INDEPENDENT AUDITORS' REPORT
The Board of Trustees and Shareholders,
Smith Breeden Intermediate Duration U.S. Government Series of
the Smith Breeden Series Fund:
We have audited the accompanying statement of assets and
liabilities, including the schedule of investments, of the Smith
Breeden Intermediate Duration U.S. Government Series of the
Smith Breeden Series Fund as of March 31, 1996, and the related
statements of operations and cash flows for the year then ended,
the statements of changes in net assets for each of the years in
the two-year period then ended and the financial highlights for
each of the years in the three-year period then ended and the
period March 31, 1992 (commencement of operations) to March 31,
1993. These financial statements and the financial highlights
are the responsibility of the Fund's management. Our
responsibility is to express an opinion on these financial
statements and the financial highlights based on our audits.

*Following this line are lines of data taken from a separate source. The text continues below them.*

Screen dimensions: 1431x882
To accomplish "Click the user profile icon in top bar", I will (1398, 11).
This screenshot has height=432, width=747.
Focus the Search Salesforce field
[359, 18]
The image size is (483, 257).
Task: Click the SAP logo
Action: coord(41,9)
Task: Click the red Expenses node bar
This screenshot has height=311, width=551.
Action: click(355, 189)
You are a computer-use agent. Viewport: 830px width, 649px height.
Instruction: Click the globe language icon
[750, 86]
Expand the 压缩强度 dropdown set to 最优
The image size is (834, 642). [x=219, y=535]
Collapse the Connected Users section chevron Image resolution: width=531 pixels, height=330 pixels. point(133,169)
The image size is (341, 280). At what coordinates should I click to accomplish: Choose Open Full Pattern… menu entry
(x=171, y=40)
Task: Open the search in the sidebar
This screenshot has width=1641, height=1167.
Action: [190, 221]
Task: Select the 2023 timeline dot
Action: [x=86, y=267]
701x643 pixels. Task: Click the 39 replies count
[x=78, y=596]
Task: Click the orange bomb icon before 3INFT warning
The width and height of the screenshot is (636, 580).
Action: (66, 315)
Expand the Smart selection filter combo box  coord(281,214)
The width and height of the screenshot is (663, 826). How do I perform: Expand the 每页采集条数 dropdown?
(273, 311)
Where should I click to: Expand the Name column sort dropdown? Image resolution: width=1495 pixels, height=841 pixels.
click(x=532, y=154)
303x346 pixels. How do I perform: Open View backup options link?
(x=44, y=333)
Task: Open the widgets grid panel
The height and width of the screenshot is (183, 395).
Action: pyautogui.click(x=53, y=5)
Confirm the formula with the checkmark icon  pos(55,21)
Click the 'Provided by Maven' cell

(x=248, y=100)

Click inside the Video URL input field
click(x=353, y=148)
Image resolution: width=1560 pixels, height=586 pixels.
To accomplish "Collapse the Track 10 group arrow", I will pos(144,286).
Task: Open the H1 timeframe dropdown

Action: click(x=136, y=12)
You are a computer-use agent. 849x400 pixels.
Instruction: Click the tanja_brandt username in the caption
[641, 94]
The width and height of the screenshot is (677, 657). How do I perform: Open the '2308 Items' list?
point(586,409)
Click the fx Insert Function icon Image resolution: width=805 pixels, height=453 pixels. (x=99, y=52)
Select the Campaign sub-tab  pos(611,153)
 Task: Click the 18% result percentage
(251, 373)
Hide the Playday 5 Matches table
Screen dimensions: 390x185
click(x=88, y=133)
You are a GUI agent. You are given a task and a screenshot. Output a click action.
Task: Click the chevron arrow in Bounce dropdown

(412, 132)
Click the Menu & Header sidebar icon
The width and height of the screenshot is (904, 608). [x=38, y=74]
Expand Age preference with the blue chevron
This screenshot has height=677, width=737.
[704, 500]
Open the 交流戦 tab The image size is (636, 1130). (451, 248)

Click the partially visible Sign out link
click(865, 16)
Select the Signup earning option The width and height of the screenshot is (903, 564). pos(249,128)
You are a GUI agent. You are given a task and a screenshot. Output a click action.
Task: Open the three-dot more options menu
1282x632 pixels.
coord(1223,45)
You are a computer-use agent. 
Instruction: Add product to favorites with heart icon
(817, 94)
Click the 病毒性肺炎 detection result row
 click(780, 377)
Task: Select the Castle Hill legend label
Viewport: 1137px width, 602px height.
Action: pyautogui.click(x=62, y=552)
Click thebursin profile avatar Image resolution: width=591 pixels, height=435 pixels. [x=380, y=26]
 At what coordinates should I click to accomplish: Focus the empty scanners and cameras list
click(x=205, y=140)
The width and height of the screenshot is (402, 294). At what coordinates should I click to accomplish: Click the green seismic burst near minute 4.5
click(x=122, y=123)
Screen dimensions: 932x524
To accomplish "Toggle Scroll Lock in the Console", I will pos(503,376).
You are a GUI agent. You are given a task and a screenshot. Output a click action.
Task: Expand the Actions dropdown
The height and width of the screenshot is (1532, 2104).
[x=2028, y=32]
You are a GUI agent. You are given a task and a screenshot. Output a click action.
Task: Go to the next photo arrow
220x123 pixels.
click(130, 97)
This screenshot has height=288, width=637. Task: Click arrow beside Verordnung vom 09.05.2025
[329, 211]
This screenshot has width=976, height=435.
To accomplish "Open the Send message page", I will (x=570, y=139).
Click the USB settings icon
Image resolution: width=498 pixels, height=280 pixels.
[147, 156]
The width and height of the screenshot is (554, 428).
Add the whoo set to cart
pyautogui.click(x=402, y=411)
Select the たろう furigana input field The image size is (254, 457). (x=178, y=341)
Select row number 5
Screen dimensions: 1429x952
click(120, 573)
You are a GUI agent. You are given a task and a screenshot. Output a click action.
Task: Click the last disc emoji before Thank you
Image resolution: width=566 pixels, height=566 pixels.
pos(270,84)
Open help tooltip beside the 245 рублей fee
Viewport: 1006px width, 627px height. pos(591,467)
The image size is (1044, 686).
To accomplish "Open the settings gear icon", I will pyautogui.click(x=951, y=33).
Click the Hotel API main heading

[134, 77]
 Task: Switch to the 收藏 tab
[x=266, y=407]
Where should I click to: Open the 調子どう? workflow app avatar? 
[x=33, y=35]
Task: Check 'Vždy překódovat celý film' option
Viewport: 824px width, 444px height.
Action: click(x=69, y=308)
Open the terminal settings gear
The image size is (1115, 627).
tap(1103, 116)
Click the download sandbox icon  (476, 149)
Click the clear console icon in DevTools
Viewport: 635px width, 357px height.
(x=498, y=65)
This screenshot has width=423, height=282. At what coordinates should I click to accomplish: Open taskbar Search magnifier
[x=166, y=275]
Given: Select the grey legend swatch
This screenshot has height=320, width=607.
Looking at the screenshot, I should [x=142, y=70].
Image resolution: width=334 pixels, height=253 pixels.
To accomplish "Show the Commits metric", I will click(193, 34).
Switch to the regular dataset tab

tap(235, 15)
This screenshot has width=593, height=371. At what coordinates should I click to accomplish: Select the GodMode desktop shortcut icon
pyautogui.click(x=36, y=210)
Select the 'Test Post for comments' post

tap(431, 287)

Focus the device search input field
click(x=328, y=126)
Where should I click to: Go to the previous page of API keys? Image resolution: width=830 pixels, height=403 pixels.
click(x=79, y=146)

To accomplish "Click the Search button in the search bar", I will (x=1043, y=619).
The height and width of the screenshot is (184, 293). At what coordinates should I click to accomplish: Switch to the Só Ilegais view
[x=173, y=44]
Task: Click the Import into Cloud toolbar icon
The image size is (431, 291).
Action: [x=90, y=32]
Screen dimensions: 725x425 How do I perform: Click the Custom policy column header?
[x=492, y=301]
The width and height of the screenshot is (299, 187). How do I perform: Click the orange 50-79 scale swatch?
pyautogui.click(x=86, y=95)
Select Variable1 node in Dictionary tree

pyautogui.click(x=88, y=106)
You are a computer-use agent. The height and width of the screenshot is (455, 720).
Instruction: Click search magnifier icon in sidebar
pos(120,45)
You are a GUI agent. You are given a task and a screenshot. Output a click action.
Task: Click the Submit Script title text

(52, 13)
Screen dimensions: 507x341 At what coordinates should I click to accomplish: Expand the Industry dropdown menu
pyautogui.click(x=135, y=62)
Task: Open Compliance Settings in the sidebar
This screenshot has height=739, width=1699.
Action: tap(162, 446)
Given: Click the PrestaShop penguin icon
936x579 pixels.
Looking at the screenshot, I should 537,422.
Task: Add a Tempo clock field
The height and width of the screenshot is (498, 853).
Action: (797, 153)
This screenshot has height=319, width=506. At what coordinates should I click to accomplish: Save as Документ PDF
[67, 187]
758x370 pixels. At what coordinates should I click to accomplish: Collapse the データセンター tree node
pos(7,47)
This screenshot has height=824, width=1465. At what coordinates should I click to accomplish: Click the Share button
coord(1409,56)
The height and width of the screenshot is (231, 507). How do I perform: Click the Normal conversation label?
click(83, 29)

We conducted our audits in accordance with generally accepted
auditing standards. Those standards require that we plan and
perform the audit to obtain reasonable assurance about whether
the financial statements and the financial highlights are free
of material misstatement. An audit includes examining, on a
test basis, evidence supporting the amounts and disclosures in
the financial statements. Our procedures included confirmation
of securities owned at March 31, 1996 by correspondence with the
custodian and brokers. An audit also includes assessing the
accounting principles used and significant estimates made by
management, as well as evaluating the overall financial
statement presentation. We believe that our audits provide a
reasonable basis for our opinion.
In our opinion, the financial statements and financial
highlights referred to above present fairly, in all material
respects, the financial position of the Smith Breeden
Intermediate Duration U.S. Government Series of the Smith
Breeden Series Fund as of March 31, 1996, the results of its
operations and its cash flows, the changes in its net assets,
and the financial highlights for the respective stated periods
in conformity with generally accepted accounting principles.